Exercise: Using the data below, copy each line that includes the word "computer".

Exercise data:
##########

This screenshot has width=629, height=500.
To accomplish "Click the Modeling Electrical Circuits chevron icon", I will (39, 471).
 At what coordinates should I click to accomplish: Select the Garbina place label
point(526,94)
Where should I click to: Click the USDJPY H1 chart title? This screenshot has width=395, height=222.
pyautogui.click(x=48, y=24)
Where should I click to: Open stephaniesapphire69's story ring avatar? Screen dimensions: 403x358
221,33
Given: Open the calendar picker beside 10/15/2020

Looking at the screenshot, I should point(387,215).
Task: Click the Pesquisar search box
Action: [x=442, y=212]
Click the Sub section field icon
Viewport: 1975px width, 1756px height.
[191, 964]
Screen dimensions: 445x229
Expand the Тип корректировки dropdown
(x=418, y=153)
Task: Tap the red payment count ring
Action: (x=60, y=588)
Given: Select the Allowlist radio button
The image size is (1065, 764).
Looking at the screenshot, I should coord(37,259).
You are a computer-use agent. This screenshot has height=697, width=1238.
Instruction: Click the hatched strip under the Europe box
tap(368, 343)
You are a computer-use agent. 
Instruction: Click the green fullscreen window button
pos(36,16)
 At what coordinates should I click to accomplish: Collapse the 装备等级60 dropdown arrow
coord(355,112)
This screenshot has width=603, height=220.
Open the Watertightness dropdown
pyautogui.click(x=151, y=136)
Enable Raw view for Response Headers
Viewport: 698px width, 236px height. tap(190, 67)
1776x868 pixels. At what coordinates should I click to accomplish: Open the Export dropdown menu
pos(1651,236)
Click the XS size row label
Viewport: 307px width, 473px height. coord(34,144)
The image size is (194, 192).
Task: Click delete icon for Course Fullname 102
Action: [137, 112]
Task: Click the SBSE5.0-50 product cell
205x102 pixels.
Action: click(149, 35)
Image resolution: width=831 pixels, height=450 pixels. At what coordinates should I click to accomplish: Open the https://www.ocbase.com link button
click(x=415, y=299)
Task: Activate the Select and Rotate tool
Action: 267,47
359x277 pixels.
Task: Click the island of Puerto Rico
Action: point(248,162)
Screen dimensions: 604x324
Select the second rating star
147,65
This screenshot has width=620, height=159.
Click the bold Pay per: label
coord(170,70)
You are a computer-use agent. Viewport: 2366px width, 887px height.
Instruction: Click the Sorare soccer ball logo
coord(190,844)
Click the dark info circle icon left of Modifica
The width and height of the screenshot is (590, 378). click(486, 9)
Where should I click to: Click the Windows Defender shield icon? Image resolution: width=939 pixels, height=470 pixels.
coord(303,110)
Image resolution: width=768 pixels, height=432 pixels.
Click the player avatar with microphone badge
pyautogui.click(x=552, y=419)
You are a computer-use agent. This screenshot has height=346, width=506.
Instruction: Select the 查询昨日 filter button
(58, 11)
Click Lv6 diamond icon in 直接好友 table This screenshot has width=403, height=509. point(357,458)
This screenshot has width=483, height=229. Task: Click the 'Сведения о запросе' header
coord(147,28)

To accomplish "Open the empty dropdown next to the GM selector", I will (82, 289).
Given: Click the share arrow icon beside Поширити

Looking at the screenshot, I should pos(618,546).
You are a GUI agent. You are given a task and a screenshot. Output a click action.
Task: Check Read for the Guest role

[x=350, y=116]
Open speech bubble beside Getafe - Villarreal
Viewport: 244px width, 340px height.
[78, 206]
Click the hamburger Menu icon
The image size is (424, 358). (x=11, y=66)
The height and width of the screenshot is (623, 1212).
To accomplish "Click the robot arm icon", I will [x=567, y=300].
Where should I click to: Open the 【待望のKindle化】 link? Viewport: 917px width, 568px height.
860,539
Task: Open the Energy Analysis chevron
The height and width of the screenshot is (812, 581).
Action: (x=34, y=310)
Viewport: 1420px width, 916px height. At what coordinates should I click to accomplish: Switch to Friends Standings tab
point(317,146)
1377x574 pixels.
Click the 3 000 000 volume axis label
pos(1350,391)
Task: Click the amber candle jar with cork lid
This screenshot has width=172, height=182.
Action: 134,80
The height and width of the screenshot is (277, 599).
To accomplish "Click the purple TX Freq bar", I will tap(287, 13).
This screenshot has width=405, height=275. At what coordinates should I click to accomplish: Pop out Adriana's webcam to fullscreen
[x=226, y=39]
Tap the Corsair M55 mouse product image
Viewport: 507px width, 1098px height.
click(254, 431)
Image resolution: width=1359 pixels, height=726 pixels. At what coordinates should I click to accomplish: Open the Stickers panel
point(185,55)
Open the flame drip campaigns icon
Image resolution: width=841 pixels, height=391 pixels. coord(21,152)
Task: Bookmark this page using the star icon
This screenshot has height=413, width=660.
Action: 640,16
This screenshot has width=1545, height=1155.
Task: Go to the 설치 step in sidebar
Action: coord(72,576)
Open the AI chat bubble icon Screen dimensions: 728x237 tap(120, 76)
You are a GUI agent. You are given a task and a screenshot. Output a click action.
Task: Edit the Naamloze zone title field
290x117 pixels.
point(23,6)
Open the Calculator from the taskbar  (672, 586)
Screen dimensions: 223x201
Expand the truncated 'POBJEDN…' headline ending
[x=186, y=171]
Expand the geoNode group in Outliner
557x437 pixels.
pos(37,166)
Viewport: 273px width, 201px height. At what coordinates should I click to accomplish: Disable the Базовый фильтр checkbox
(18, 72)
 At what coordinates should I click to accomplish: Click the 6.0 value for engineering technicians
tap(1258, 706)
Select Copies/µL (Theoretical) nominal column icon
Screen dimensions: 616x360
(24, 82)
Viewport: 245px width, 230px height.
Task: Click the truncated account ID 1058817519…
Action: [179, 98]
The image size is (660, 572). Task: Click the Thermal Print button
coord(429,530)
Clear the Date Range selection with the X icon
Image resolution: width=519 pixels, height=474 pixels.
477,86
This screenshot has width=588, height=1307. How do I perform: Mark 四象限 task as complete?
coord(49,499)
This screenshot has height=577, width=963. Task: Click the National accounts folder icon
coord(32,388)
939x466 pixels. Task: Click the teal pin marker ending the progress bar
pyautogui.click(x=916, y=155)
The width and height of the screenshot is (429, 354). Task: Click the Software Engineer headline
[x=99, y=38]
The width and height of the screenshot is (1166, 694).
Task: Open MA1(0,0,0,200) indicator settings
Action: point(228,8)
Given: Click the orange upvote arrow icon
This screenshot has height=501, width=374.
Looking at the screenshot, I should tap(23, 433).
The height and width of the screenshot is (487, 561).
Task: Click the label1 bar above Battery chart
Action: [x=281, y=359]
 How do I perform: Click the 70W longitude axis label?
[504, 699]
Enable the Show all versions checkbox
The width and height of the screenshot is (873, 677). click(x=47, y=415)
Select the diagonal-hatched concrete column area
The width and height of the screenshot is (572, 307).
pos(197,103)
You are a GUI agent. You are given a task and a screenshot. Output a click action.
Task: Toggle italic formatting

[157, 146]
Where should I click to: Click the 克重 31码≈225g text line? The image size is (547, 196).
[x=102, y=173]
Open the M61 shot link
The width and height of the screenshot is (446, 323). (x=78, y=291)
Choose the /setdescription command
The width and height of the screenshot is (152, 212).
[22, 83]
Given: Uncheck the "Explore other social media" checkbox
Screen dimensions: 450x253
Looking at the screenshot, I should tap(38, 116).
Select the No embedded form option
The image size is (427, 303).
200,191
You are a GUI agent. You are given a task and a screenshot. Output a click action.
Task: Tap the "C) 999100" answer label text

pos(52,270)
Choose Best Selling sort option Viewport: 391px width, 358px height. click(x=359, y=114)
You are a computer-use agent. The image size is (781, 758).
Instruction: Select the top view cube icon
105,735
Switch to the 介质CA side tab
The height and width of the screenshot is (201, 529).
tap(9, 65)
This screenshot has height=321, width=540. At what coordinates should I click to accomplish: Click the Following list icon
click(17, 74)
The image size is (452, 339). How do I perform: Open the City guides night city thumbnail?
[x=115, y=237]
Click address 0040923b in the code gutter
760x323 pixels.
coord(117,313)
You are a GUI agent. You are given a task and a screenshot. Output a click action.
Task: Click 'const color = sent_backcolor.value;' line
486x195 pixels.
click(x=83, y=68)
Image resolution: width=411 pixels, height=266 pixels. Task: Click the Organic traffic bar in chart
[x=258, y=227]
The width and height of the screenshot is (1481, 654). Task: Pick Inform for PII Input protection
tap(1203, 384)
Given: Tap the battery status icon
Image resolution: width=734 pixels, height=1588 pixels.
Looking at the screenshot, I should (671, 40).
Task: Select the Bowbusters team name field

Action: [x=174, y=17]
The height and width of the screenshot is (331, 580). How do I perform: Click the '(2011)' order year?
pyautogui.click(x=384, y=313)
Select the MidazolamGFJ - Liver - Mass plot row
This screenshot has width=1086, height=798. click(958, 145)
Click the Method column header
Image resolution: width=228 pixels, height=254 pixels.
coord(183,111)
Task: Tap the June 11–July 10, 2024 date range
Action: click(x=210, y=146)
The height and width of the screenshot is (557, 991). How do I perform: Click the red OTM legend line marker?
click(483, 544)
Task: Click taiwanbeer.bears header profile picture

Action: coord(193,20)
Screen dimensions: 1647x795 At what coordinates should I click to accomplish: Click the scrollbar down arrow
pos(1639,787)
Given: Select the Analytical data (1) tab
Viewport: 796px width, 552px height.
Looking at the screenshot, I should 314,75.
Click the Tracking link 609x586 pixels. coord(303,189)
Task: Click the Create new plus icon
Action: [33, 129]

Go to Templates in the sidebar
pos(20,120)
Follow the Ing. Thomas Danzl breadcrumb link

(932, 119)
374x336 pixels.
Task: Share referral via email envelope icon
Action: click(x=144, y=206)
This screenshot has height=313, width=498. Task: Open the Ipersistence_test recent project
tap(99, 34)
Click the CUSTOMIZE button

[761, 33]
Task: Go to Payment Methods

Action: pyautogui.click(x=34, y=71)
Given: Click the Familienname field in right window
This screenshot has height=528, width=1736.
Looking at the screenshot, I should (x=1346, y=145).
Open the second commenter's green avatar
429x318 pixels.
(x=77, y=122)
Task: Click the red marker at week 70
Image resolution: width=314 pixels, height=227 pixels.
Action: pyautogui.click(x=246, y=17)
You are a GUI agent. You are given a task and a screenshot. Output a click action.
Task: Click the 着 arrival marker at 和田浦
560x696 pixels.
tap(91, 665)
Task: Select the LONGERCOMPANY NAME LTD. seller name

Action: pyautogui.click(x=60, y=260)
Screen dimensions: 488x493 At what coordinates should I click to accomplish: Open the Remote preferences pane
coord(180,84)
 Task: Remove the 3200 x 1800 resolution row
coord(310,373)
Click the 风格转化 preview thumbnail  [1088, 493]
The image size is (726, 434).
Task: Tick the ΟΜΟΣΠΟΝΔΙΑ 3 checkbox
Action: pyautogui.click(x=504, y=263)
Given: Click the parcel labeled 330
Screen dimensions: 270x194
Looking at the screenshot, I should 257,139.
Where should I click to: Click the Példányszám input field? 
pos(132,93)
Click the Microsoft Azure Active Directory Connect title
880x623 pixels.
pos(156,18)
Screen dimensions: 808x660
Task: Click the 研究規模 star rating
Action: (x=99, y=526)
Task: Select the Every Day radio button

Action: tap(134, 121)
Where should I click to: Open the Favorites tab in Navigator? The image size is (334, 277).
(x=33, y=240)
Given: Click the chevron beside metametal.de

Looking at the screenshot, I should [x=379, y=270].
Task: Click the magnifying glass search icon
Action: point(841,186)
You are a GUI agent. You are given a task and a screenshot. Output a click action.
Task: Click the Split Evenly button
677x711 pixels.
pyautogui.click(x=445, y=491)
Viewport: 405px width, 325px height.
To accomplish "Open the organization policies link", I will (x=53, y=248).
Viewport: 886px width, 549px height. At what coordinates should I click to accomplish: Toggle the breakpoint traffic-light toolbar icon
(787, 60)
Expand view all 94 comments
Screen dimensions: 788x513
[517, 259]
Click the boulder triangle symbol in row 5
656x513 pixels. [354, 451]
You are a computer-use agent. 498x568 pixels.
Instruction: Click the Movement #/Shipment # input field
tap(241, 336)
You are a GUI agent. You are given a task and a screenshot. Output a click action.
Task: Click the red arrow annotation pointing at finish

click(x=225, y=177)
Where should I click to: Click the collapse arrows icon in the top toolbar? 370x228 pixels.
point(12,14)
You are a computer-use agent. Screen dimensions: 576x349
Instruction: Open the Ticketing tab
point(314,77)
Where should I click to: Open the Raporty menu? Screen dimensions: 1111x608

##########

Your solution:
You are a computer-use agent. This screenshot has height=697, width=1238.
You are a computer-use agent. 
You are a computer-use agent. Viewport: 2366px width, 887px height.
You are a computer-use agent. This screenshot has height=346, width=506.
You are a computer-use agent. The image size is (781, 758).
You are a computer-use agent. 498x568 pixels.
You are a computer-use agent. Screen dimensions: 576x349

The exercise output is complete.